When is the appropriate time to start using the V codes for personal history of cancer?  I work at an Oncology practice and we have many patients with a remote (15 year) history of cancer and we are still coding them as active cancer patients.  We have an audit coming up on ICD-9 codes and I would like to correct this for future coding.  TIA!


----------



## SCanterbury (Aug 31, 2010)

Per the ICD-9 Official Guidelines for Coding and Reporting found here:

_When a primary malignancy has been previously excised or eradicated from its site and there is no further treatment directed to that site and there is no evidence of any existing primary malignancy, a code from category V10, Personal history of malignant neoplasm, should be used to indicate the former site of the malignancy._


----------



## jhuelbig (Sep 1, 2010)

Thank you!

One more question: So if a breast cancer is taking oral meds for a 5 year period we could still continue to code 174 because she is still on ongoing treatment, even if there is no evidence of disease?


----------



## jharrell (Sep 1, 2010)

This is my interpretation of the guidelines.  Because the provider is still treating that site even if it is Prophylactic meds, it is still treatment.  I would like to know what others think?  I am currently having this debt with some co-workers who happen to not be coders but have been doing education for coding.  I can't find any other enough other than the guidelines on this and if anyone does have anything else please post.

Thanks, 
Jessica Harrell, CPC


----------



## mitchellde (Sep 1, 2010)

The is an old coding clinic that is still relevant for this issue it is M-J 1985, and a lot of questions are answered in it.  But yest as long as you are treating the neoplasm we code it as active, the tamoxifen is a drug that treats cancer so it is not prophlactic it is active cancer treatment.  Look in the PDR for the drug indications if you are ever unsure.


----------



## jharrell (Sep 1, 2010)

I have looked at that coding clinic and I just can't find anything in it.  But what if they are using the med as a prophlactic treatment after Chemo?  I still think it is active but I just can't convince some others!  I will look again at the 1985 M-J coding clinic.

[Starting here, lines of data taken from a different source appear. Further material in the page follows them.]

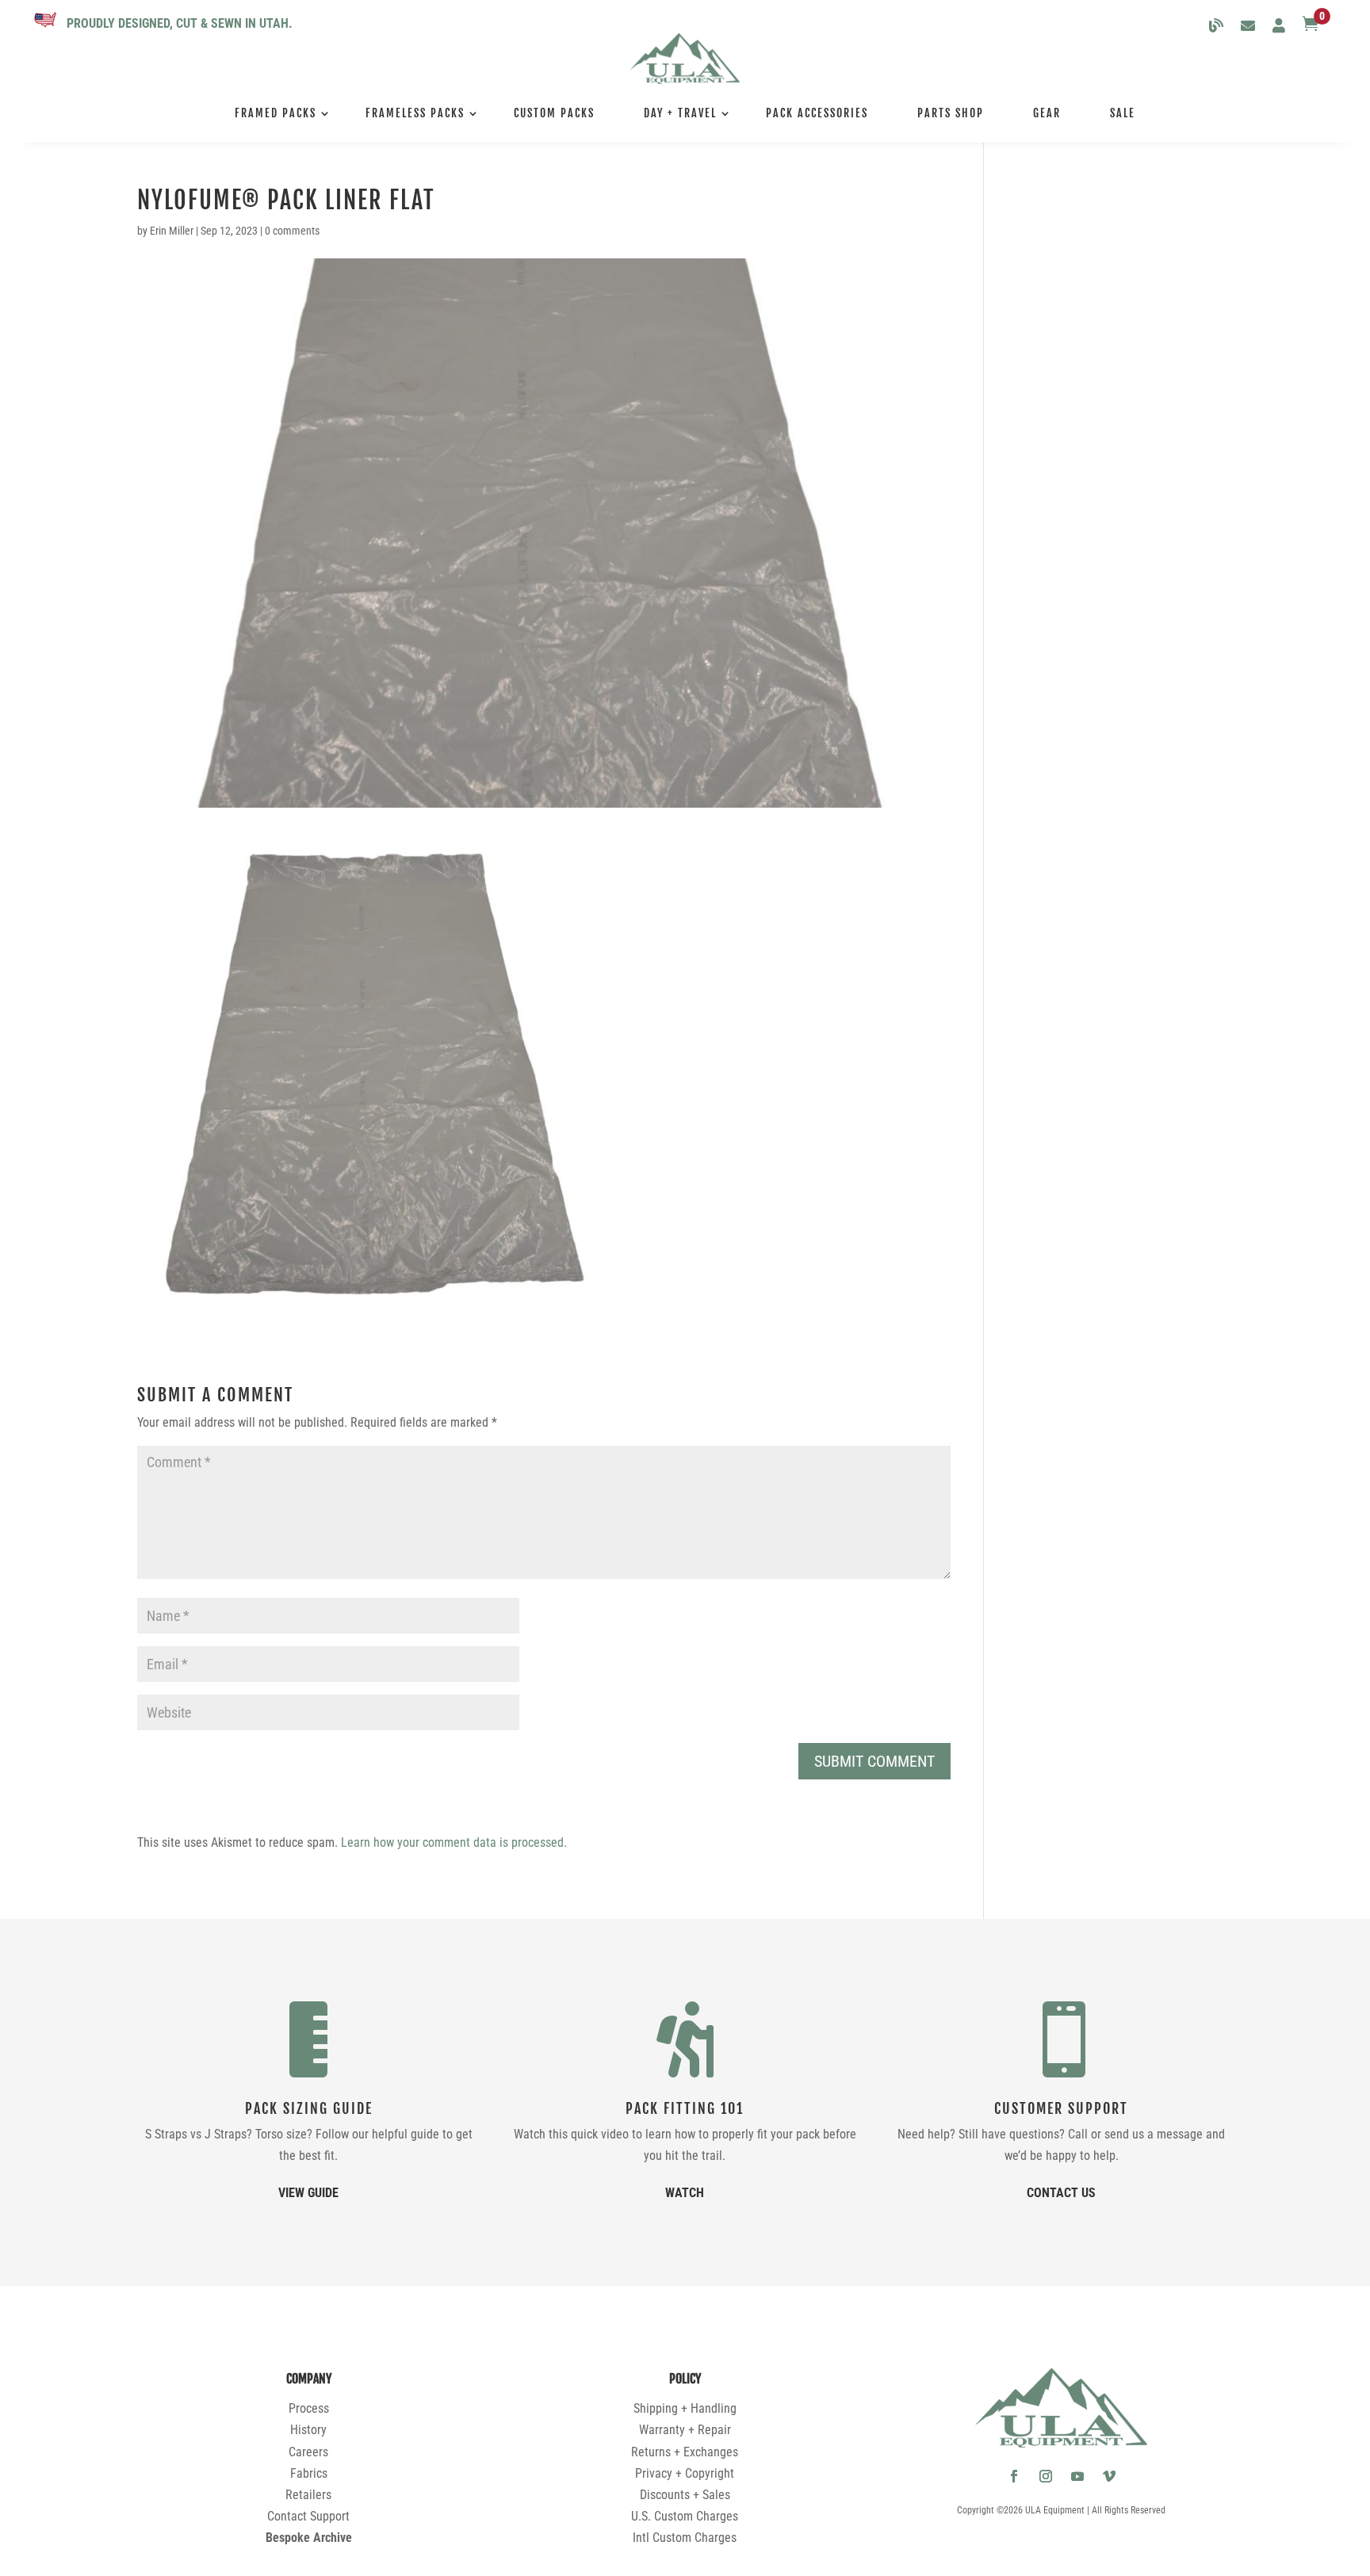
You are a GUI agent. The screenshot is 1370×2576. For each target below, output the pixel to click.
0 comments (292, 230)
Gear (1047, 113)
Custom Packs (554, 113)
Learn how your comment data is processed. (454, 1842)
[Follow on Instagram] (1045, 2476)
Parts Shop (950, 113)
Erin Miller (171, 230)
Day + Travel (680, 113)
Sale (1122, 113)
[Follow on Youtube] (1077, 2476)
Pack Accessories (817, 113)
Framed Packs (275, 113)
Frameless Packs (415, 113)
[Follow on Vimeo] (1109, 2476)
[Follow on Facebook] (1014, 2476)
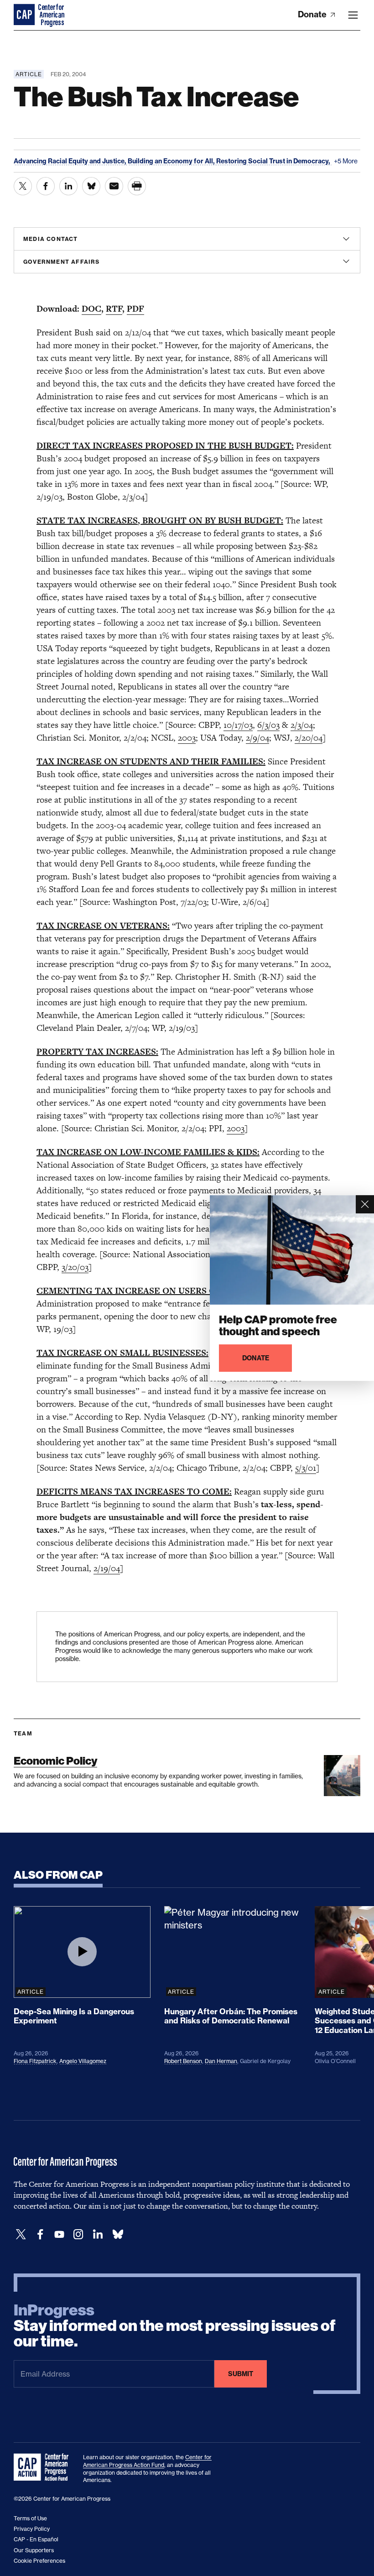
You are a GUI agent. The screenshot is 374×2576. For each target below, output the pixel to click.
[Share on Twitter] (23, 186)
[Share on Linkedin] (68, 186)
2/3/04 (302, 725)
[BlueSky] (117, 2234)
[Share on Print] (137, 186)
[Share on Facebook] (45, 186)
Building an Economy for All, (172, 161)
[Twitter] (21, 2234)
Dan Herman (221, 2061)
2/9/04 (257, 738)
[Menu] (353, 15)
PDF (135, 309)
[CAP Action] (44, 2467)
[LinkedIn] (97, 2234)
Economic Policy (55, 1760)
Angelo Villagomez (82, 2061)
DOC (91, 309)
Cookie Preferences (39, 2560)
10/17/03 (238, 725)
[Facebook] (40, 2234)
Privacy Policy (32, 2528)
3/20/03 (75, 1267)
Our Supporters (34, 2550)
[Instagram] (78, 2234)
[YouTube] (59, 2234)
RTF (114, 309)
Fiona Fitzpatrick (35, 2061)
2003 (187, 738)
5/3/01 (305, 1468)
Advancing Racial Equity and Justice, (71, 161)
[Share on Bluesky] (91, 186)
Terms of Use (30, 2518)
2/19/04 (107, 1568)
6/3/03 (268, 725)
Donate (313, 14)
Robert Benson (183, 2061)
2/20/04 (308, 738)
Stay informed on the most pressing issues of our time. (175, 2326)
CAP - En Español (36, 2539)
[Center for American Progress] (25, 15)
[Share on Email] (114, 186)
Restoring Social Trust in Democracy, (274, 161)
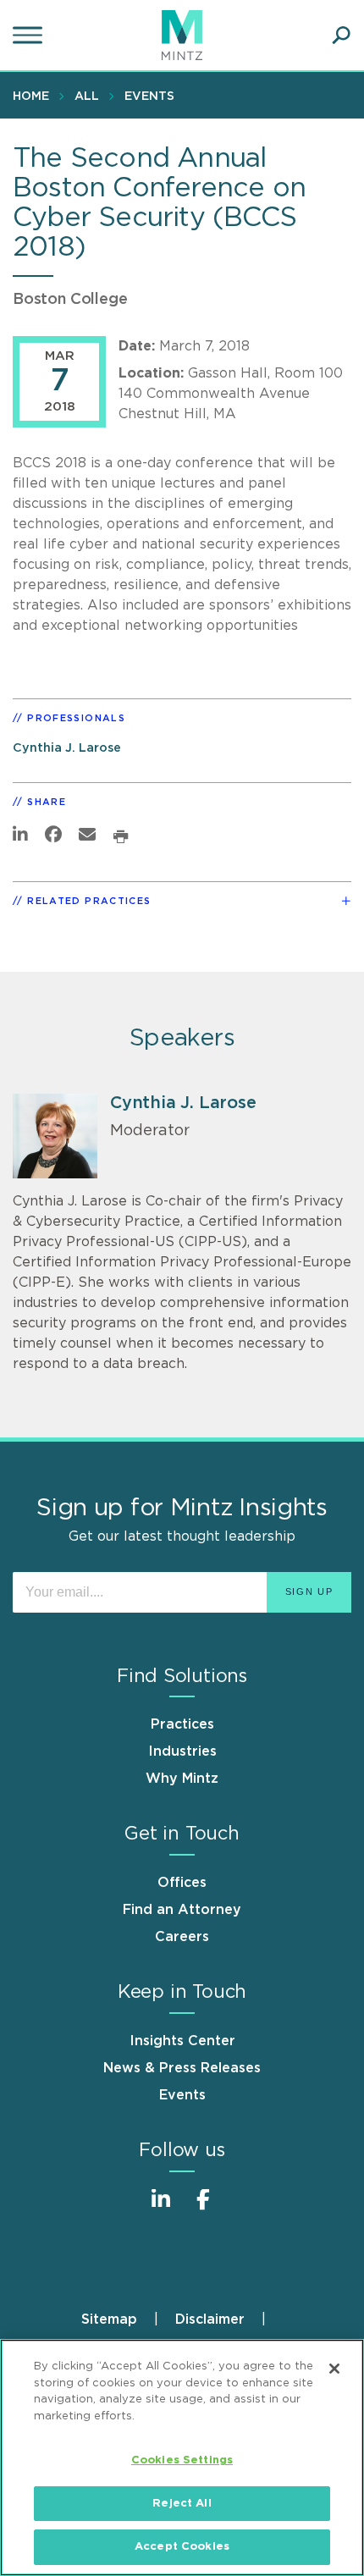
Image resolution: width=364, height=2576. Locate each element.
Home (31, 96)
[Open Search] (341, 35)
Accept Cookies (182, 2546)
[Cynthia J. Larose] (55, 1136)
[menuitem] (35, 95)
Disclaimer (210, 2319)
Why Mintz (182, 1778)
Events (149, 96)
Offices (182, 1882)
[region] (182, 2457)
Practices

Thanks


----------



## mitchellde (Sep 1, 2010)

If the treatment is prophylactic  then the patient does not have/has not had  active disease process, therefore you use a V code for prophylactic administration of chemotherapy.  We do this when a patient has a strong family history of the same type of cancer.  So If you are still treating the cancer then there is the probability of active cancer cells but not necessarily obvious so the physician will use a long term treatment.   Got to the PDR and look under the indication for the drug.  It will in all likelihood same cancer not history of cancer.  Maybe that will help?


----------



## preserene (Sep 2, 2010)

If you would read this brief notes, you would understand the merits of long term oral cancer therapy.
The increasing use of oral agents in breast cancer suggest that many of the concerns and perceptions about oral therapy, including efficacy and bioavailability, have been overcome, and *that oral therapy are/ will play a major role in breast cancer management in the future in both the metastatic and adjuvant settings. *Offering numerous benefits to patients, oncologists, oncology nurses, pharmacists and healthcare providers, the development and refinement of currently available oral treatments for breast cancer and the introduction of new oral agents are likely to overturn previous perceptions of oral chemotherapy. 
One of the reasons  for the necessity for long term oral therapy is to validate its efficacy and bioavailability,especially with metastatic situations, with drug tolerated individuals. Another factor is the merits of oral effective therapy over the illeffects of secondaries with the short or unpredictable survival span. Patients cross the years of survival expectancy to longitivity and this outweighs the fear of illeffects of prolonged therapy. We all know in most cases with metastasis, the survival is limited. Patient compliance will not be an issue with oral cancer therapy, because the seriousness of the disease will provide adequate motivation for adherence to the prescribed regimen.
Oral cyclophosphamide has been an important component of adjuvant therapy for breast cancer for over a decade, permitting self administration in a convenient setting and allowing patients to have a greater role in their therapy. Several all-oral regimens are also under investigation in breast cancer.
Studies of metronomic therapy using an all-oral combination of cyclophosphamide and methotrexate suggest that this is an effective and minimally toxic approach. In a large trial in patients with treated or untreated advanced breast cancer, low-dose oral cyclophosphamide and methotrexate produced responses in 21% of pat some clearly overcome the concerns held by oncologists regarding efficacy and bioavailability (e.g. addition of capecitabine to docetaxel improves survival in metastatic breast cancer) and have the potential to offer patients improved convenience and home-based therapy in studies patients median overall survival of 18.2 months [Objective response correlated with prolonged clinical benefit.
 In the adjuvant setting, depending on the adverse-event profile, oral therapy enables patients to return to normal as soon as possible or permits different approaches to therapy (shortening intensive therapy and allowing maintenance therapy.
However, who could vouch for sure, the cancer(cell) free metastatic sites within stipulated time/or till the end of time?; 
in blood cancer oral mercaptopurine is a successful therapy, though.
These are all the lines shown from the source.